You can't predict what your opponents will do, but this is not a game of chance. There are no dice, no spinny-wheels, and no random "Everybody dies!!" cards. Rat tokens can surprise you with their death tolls (they remain facedown until the plague spreads to the region they inhabit), but winning is a result of strategic placement and smart use of cards.

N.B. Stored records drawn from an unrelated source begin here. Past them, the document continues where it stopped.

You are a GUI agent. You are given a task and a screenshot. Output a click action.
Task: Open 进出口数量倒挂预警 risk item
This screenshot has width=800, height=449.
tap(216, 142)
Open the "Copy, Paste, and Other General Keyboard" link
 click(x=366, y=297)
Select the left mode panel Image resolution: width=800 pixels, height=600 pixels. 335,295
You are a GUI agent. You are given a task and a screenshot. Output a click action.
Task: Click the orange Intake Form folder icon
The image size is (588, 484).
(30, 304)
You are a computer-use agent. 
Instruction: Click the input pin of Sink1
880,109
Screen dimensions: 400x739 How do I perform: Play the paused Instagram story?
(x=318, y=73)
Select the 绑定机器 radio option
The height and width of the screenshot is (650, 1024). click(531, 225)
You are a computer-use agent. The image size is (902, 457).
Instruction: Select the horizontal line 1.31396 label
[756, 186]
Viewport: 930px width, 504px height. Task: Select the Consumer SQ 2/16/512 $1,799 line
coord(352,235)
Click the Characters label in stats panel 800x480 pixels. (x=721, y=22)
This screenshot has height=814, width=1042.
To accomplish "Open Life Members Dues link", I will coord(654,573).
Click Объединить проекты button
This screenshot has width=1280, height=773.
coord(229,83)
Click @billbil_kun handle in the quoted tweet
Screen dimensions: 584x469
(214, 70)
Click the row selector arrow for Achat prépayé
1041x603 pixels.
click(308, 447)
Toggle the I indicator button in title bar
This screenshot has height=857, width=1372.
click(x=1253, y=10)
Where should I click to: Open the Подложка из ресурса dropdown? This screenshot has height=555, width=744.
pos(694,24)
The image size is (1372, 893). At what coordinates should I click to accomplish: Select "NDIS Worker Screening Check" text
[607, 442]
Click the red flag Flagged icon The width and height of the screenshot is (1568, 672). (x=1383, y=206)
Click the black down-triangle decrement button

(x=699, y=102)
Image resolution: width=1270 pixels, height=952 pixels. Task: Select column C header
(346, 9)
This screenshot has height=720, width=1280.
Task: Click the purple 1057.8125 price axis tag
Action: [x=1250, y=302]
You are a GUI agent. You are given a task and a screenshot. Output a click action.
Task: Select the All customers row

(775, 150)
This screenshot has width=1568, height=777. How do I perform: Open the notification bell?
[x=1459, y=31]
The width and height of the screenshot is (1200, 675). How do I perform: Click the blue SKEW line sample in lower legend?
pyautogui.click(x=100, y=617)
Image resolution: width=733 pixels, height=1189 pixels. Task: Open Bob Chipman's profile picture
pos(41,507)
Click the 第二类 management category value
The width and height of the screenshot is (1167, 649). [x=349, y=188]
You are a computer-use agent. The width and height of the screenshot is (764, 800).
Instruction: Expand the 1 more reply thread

This isn't the most intense board game ever, but it's a good break from multiple-hour showdowns like Merchants & Marauders or Axis & Allies. Strategy becomes fairly intricate as you try to deplete rival populations while maintaining yours at high levels. Not a great 2-player game, Rattus is rapidly becoming a favorite for 3 or 4 players among the Exodus staff.

  • 2-4 Players
  • 30 Minutes
  • Ages 10+

Review by C. Hollis Crossman
C. Hollis Crossman used to be a child. Now he is a husband and father, teaches adult Sunday school in his Presbyterian congregation, and likes weird stuff. He might be a mythical creature, but he's definitely not a centaur. Read more of his reviews here.

Samples

How to Play


Review by C. Hollis Crossman
C. Hollis Crossman used to be a child. Now he's a husband and father who loves church, good food, and weird stuff. He might be a mythical creature, but he's definitely not a centaur. Read more of his reviews here.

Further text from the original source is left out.